[Start]

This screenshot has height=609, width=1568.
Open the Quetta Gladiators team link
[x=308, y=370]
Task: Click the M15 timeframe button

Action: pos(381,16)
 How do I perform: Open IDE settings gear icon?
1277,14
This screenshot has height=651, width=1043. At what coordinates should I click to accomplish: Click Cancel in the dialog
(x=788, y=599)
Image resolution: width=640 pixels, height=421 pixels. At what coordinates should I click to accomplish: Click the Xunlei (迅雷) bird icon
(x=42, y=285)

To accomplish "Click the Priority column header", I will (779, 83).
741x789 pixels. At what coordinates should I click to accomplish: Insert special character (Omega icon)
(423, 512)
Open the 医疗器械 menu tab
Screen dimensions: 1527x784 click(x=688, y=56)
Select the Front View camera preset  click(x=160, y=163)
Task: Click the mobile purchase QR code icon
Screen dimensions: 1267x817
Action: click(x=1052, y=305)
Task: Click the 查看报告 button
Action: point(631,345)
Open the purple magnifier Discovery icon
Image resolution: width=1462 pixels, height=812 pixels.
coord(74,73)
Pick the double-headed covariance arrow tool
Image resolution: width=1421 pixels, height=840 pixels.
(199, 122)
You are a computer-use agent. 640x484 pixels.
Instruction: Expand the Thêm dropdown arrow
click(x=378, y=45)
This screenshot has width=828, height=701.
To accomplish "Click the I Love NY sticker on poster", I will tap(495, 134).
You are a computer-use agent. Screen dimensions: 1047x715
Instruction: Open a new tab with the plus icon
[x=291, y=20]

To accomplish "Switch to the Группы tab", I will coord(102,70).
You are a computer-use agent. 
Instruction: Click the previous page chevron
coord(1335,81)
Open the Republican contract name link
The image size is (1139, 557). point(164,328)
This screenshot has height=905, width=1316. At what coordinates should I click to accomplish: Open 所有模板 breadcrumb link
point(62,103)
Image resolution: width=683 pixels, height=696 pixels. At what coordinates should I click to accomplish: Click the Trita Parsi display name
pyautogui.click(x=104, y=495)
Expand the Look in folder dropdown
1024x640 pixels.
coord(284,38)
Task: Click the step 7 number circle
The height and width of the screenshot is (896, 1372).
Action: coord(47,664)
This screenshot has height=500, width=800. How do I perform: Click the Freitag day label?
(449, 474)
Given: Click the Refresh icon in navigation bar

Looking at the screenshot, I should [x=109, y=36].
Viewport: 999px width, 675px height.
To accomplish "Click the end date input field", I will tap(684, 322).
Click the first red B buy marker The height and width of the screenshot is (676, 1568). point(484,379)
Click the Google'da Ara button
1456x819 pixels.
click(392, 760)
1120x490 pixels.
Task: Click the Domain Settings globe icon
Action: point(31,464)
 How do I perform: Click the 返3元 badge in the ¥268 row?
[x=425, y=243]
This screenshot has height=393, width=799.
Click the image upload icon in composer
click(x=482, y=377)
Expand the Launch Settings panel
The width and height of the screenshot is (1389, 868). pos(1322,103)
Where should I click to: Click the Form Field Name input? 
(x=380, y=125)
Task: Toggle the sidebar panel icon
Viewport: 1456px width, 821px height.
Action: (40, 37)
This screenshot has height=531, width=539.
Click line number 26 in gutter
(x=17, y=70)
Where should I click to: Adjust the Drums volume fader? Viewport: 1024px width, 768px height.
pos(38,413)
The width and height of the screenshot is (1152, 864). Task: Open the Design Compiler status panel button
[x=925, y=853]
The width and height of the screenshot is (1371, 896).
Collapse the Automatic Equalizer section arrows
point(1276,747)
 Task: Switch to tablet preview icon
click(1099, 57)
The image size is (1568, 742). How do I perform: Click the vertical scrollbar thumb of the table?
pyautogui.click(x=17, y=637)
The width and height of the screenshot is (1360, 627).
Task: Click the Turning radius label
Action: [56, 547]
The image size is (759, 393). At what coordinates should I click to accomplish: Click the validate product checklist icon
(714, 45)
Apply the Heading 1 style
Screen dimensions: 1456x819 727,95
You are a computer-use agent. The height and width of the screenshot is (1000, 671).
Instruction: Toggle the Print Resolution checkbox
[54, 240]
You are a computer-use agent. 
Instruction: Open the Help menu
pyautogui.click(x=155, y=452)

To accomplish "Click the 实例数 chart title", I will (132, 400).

[End]

The exercise =
Copy all of the material above line for line, keeping every character unchanged.

Written reply =
This screenshot has height=609, width=1568.
Open the Quetta Gladiators team link
[x=308, y=370]
Task: Click the M15 timeframe button

Action: pos(381,16)
 How do I perform: Open IDE settings gear icon?
1277,14
This screenshot has height=651, width=1043. At what coordinates should I click to accomplish: Click Cancel in the dialog
(x=788, y=599)
Image resolution: width=640 pixels, height=421 pixels. At what coordinates should I click to accomplish: Click the Xunlei (迅雷) bird icon
(x=42, y=285)

To accomplish "Click the Priority column header", I will (779, 83).
741x789 pixels. At what coordinates should I click to accomplish: Insert special character (Omega icon)
(423, 512)
Open the 医疗器械 menu tab
Screen dimensions: 1527x784 click(x=688, y=56)
Select the Front View camera preset  click(x=160, y=163)
Task: Click the mobile purchase QR code icon
Screen dimensions: 1267x817
Action: click(x=1052, y=305)
Task: Click the 查看报告 button
Action: point(631,345)
Open the purple magnifier Discovery icon
Image resolution: width=1462 pixels, height=812 pixels.
coord(74,73)
Pick the double-headed covariance arrow tool
Image resolution: width=1421 pixels, height=840 pixels.
(199, 122)
You are a computer-use agent. 640x484 pixels.
Instruction: Expand the Thêm dropdown arrow
click(x=378, y=45)
This screenshot has width=828, height=701.
To accomplish "Click the I Love NY sticker on poster", I will tap(495, 134).
You are a computer-use agent. Screen dimensions: 1047x715
Instruction: Open a new tab with the plus icon
[x=291, y=20]

To accomplish "Switch to the Группы tab", I will coord(102,70).
You are a computer-use agent. 
Instruction: Click the previous page chevron
coord(1335,81)
Open the Republican contract name link
The image size is (1139, 557). point(164,328)
This screenshot has height=905, width=1316. At what coordinates should I click to accomplish: Open 所有模板 breadcrumb link
point(62,103)
Image resolution: width=683 pixels, height=696 pixels. At what coordinates should I click to accomplish: Click the Trita Parsi display name
pyautogui.click(x=104, y=495)
Expand the Look in folder dropdown
1024x640 pixels.
coord(284,38)
Task: Click the step 7 number circle
The height and width of the screenshot is (896, 1372).
Action: coord(47,664)
This screenshot has height=500, width=800. How do I perform: Click the Freitag day label?
(449, 474)
Given: Click the Refresh icon in navigation bar

Looking at the screenshot, I should [x=109, y=36].
Viewport: 999px width, 675px height.
To accomplish "Click the end date input field", I will tap(684, 322).
Click the first red B buy marker The height and width of the screenshot is (676, 1568). point(484,379)
Click the Google'da Ara button
1456x819 pixels.
click(392, 760)
1120x490 pixels.
Task: Click the Domain Settings globe icon
Action: point(31,464)
 How do I perform: Click the 返3元 badge in the ¥268 row?
[x=425, y=243]
This screenshot has height=393, width=799.
Click the image upload icon in composer
click(x=482, y=377)
Expand the Launch Settings panel
The width and height of the screenshot is (1389, 868). pos(1322,103)
Where should I click to: Click the Form Field Name input? 
(x=380, y=125)
Task: Toggle the sidebar panel icon
Viewport: 1456px width, 821px height.
Action: (40, 37)
This screenshot has height=531, width=539.
Click line number 26 in gutter
(x=17, y=70)
Where should I click to: Adjust the Drums volume fader? Viewport: 1024px width, 768px height.
pos(38,413)
The width and height of the screenshot is (1152, 864). Task: Open the Design Compiler status panel button
[x=925, y=853]
The width and height of the screenshot is (1371, 896).
Collapse the Automatic Equalizer section arrows
point(1276,747)
 Task: Switch to tablet preview icon
click(1099, 57)
The image size is (1568, 742). How do I perform: Click the vertical scrollbar thumb of the table?
pyautogui.click(x=17, y=637)
The width and height of the screenshot is (1360, 627).
Task: Click the Turning radius label
Action: [56, 547]
The image size is (759, 393). At what coordinates should I click to accomplish: Click the validate product checklist icon
(714, 45)
Apply the Heading 1 style
Screen dimensions: 1456x819 727,95
You are a computer-use agent. The height and width of the screenshot is (1000, 671).
Instruction: Toggle the Print Resolution checkbox
[54, 240]
You are a computer-use agent. 
Instruction: Open the Help menu
pyautogui.click(x=155, y=452)

To accomplish "Click the 实例数 chart title", I will (132, 400).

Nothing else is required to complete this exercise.